> [TASK]:
An exact copy of all the data below is required.

Segment Start: INPUT MATERIAL

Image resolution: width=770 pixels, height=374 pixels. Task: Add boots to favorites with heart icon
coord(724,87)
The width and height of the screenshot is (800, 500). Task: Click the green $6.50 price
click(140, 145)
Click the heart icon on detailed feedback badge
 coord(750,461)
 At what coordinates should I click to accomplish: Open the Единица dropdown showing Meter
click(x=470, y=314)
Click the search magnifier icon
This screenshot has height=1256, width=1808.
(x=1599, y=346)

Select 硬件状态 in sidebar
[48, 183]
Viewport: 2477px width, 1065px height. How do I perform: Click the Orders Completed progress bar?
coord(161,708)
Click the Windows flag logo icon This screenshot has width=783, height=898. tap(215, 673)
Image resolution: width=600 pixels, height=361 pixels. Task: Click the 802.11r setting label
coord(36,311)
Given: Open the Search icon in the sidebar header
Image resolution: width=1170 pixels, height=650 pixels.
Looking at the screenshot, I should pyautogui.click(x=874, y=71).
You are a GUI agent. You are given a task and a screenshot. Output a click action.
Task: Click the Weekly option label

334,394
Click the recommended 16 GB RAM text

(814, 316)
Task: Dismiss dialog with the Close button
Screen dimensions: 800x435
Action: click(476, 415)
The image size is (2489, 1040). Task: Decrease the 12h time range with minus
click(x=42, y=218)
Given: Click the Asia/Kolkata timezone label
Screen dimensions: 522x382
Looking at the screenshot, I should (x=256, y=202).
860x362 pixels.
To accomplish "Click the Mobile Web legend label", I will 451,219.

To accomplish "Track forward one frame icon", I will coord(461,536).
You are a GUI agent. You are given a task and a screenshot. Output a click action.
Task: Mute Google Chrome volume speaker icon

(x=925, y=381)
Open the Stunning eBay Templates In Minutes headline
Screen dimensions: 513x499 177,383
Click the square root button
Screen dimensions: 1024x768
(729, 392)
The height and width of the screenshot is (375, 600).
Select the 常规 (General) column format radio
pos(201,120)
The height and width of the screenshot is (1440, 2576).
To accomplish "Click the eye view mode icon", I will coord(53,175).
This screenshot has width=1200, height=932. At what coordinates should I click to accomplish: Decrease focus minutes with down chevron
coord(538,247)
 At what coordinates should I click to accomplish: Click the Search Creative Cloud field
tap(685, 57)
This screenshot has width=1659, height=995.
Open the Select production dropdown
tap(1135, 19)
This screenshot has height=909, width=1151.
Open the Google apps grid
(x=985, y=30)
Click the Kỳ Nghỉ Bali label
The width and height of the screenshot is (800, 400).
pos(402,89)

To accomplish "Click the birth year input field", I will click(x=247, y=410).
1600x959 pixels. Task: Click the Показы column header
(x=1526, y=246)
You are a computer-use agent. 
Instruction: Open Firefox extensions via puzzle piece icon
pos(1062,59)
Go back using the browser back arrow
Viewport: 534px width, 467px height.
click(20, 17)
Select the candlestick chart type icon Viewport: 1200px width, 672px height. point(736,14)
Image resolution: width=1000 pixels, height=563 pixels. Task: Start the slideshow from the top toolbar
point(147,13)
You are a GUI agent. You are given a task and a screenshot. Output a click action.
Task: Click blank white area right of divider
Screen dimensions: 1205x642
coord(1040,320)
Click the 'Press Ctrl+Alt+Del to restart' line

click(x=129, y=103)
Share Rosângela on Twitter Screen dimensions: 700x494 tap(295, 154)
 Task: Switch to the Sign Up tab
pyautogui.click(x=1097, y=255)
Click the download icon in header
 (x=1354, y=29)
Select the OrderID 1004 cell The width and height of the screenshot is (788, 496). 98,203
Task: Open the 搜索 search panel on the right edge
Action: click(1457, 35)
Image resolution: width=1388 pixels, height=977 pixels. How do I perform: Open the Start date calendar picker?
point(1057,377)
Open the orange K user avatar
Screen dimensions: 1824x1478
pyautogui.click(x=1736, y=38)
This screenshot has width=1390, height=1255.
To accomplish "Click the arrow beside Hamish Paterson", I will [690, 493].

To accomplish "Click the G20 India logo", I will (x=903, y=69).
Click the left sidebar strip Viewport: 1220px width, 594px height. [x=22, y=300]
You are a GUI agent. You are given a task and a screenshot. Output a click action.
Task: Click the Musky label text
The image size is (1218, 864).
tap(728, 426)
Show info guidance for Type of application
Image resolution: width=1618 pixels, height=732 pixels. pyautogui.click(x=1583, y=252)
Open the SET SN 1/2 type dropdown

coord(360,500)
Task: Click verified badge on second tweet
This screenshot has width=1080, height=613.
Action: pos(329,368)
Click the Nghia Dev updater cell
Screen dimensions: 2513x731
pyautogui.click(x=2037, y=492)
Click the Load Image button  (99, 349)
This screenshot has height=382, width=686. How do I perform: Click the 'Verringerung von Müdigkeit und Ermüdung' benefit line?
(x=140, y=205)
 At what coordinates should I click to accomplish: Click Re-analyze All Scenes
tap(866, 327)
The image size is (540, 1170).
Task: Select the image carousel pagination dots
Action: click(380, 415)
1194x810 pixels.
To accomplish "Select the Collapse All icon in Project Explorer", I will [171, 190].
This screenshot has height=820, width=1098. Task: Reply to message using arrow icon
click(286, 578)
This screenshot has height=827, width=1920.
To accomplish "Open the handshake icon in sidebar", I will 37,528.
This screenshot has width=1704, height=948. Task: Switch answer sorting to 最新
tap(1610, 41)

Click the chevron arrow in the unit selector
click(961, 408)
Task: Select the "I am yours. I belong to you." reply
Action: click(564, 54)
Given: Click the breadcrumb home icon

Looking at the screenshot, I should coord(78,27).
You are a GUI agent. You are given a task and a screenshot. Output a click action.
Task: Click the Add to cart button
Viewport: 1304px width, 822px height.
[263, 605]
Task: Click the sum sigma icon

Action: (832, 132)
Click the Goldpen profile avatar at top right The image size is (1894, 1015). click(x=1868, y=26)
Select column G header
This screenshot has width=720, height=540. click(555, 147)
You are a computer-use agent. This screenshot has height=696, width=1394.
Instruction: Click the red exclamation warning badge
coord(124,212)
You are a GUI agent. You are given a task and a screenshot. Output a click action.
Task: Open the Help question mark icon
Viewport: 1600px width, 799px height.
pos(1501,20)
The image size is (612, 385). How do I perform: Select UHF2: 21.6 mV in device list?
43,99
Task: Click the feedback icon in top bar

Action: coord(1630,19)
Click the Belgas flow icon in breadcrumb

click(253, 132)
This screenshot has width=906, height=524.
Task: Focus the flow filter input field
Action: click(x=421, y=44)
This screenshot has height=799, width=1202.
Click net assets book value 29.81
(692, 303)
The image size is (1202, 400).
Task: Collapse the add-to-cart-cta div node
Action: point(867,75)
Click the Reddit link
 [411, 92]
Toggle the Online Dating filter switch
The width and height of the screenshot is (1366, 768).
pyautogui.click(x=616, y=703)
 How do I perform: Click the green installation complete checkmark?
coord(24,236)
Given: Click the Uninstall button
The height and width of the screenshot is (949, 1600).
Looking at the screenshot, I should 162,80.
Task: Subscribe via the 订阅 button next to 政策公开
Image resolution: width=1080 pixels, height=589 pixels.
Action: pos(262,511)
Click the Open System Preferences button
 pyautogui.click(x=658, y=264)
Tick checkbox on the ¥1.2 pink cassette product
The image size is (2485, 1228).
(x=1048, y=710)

Segment End: INPUT MATERIAL

> [COMPLETED EXERCISE]:
Image resolution: width=770 pixels, height=374 pixels. Task: Add boots to favorites with heart icon
coord(724,87)
The width and height of the screenshot is (800, 500). Task: Click the green $6.50 price
click(140, 145)
Click the heart icon on detailed feedback badge
 coord(750,461)
 At what coordinates should I click to accomplish: Open the Единица dropdown showing Meter
click(x=470, y=314)
Click the search magnifier icon
This screenshot has height=1256, width=1808.
(x=1599, y=346)

Select 硬件状态 in sidebar
[48, 183]
Viewport: 2477px width, 1065px height. How do I perform: Click the Orders Completed progress bar?
coord(161,708)
Click the Windows flag logo icon This screenshot has width=783, height=898. tap(215, 673)
Image resolution: width=600 pixels, height=361 pixels. Task: Click the 802.11r setting label
coord(36,311)
Given: Open the Search icon in the sidebar header
Image resolution: width=1170 pixels, height=650 pixels.
Looking at the screenshot, I should pyautogui.click(x=874, y=71).
You are a GUI agent. You are given a task and a screenshot. Output a click action.
Task: Click the Weekly option label

334,394
Click the recommended 16 GB RAM text

(814, 316)
Task: Dismiss dialog with the Close button
Screen dimensions: 800x435
Action: click(476, 415)
The image size is (2489, 1040). Task: Decrease the 12h time range with minus
click(x=42, y=218)
Given: Click the Asia/Kolkata timezone label
Screen dimensions: 522x382
Looking at the screenshot, I should (x=256, y=202).
860x362 pixels.
To accomplish "Click the Mobile Web legend label", I will 451,219.

To accomplish "Track forward one frame icon", I will coord(461,536).
You are a GUI agent. You are given a task and a screenshot. Output a click action.
Task: Mute Google Chrome volume speaker icon

(x=925, y=381)
Open the Stunning eBay Templates In Minutes headline
Screen dimensions: 513x499 177,383
Click the square root button
Screen dimensions: 1024x768
(729, 392)
The height and width of the screenshot is (375, 600).
Select the 常规 (General) column format radio
pos(201,120)
The height and width of the screenshot is (1440, 2576).
To accomplish "Click the eye view mode icon", I will coord(53,175).
This screenshot has width=1200, height=932. At what coordinates should I click to accomplish: Decrease focus minutes with down chevron
coord(538,247)
 At what coordinates should I click to accomplish: Click the Search Creative Cloud field
tap(685, 57)
This screenshot has width=1659, height=995.
Open the Select production dropdown
tap(1135, 19)
This screenshot has height=909, width=1151.
Open the Google apps grid
(x=985, y=30)
Click the Kỳ Nghỉ Bali label
The width and height of the screenshot is (800, 400).
pos(402,89)

To accomplish "Click the birth year input field", I will click(x=247, y=410).
1600x959 pixels. Task: Click the Показы column header
(x=1526, y=246)
You are a computer-use agent. 
Instruction: Open Firefox extensions via puzzle piece icon
pos(1062,59)
Go back using the browser back arrow
Viewport: 534px width, 467px height.
click(20, 17)
Select the candlestick chart type icon Viewport: 1200px width, 672px height. point(736,14)
Image resolution: width=1000 pixels, height=563 pixels. Task: Start the slideshow from the top toolbar
point(147,13)
You are a GUI agent. You are given a task and a screenshot. Output a click action.
Task: Click blank white area right of divider
Screen dimensions: 1205x642
coord(1040,320)
Click the 'Press Ctrl+Alt+Del to restart' line

click(x=129, y=103)
Share Rosângela on Twitter Screen dimensions: 700x494 tap(295, 154)
 Task: Switch to the Sign Up tab
pyautogui.click(x=1097, y=255)
Click the download icon in header
 (x=1354, y=29)
Select the OrderID 1004 cell The width and height of the screenshot is (788, 496). 98,203
Task: Open the 搜索 search panel on the right edge
Action: click(1457, 35)
Image resolution: width=1388 pixels, height=977 pixels. How do I perform: Open the Start date calendar picker?
point(1057,377)
Open the orange K user avatar
Screen dimensions: 1824x1478
pyautogui.click(x=1736, y=38)
This screenshot has width=1390, height=1255.
To accomplish "Click the arrow beside Hamish Paterson", I will [690, 493].

To accomplish "Click the G20 India logo", I will (x=903, y=69).
Click the left sidebar strip Viewport: 1220px width, 594px height. [x=22, y=300]
You are a GUI agent. You are given a task and a screenshot. Output a click action.
Task: Click the Musky label text
The image size is (1218, 864).
tap(728, 426)
Show info guidance for Type of application
Image resolution: width=1618 pixels, height=732 pixels. pyautogui.click(x=1583, y=252)
Open the SET SN 1/2 type dropdown

coord(360,500)
Task: Click verified badge on second tweet
This screenshot has width=1080, height=613.
Action: pos(329,368)
Click the Nghia Dev updater cell
Screen dimensions: 2513x731
pyautogui.click(x=2037, y=492)
Click the Load Image button  (99, 349)
This screenshot has height=382, width=686. How do I perform: Click the 'Verringerung von Müdigkeit und Ermüdung' benefit line?
(x=140, y=205)
 At what coordinates should I click to accomplish: Click Re-analyze All Scenes
tap(866, 327)
The image size is (540, 1170).
Task: Select the image carousel pagination dots
Action: click(380, 415)
1194x810 pixels.
To accomplish "Select the Collapse All icon in Project Explorer", I will [171, 190].
This screenshot has height=820, width=1098. Task: Reply to message using arrow icon
click(286, 578)
This screenshot has height=827, width=1920.
To accomplish "Open the handshake icon in sidebar", I will 37,528.
This screenshot has width=1704, height=948. Task: Switch answer sorting to 最新
tap(1610, 41)

Click the chevron arrow in the unit selector
click(961, 408)
Task: Select the "I am yours. I belong to you." reply
Action: click(564, 54)
Given: Click the breadcrumb home icon

Looking at the screenshot, I should coord(78,27).
You are a GUI agent. You are given a task and a screenshot. Output a click action.
Task: Click the Add to cart button
Viewport: 1304px width, 822px height.
[263, 605]
Task: Click the sum sigma icon

Action: (832, 132)
Click the Goldpen profile avatar at top right The image size is (1894, 1015). click(x=1868, y=26)
Select column G header
This screenshot has width=720, height=540. click(555, 147)
You are a computer-use agent. This screenshot has height=696, width=1394.
Instruction: Click the red exclamation warning badge
coord(124,212)
You are a GUI agent. You are given a task and a screenshot. Output a click action.
Task: Open the Help question mark icon
Viewport: 1600px width, 799px height.
pos(1501,20)
The image size is (612, 385). How do I perform: Select UHF2: 21.6 mV in device list?
43,99
Task: Click the feedback icon in top bar

Action: coord(1630,19)
Click the Belgas flow icon in breadcrumb

click(253, 132)
This screenshot has width=906, height=524.
Task: Focus the flow filter input field
Action: click(x=421, y=44)
This screenshot has height=799, width=1202.
Click net assets book value 29.81
(692, 303)
The image size is (1202, 400).
Task: Collapse the add-to-cart-cta div node
Action: point(867,75)
Click the Reddit link
 [411, 92]
Toggle the Online Dating filter switch
The width and height of the screenshot is (1366, 768).
pyautogui.click(x=616, y=703)
 How do I perform: Click the green installation complete checkmark?
coord(24,236)
Given: Click the Uninstall button
The height and width of the screenshot is (949, 1600).
Looking at the screenshot, I should 162,80.
Task: Subscribe via the 订阅 button next to 政策公开
Image resolution: width=1080 pixels, height=589 pixels.
Action: pos(262,511)
Click the Open System Preferences button
 pyautogui.click(x=658, y=264)
Tick checkbox on the ¥1.2 pink cassette product
The image size is (2485, 1228).
(x=1048, y=710)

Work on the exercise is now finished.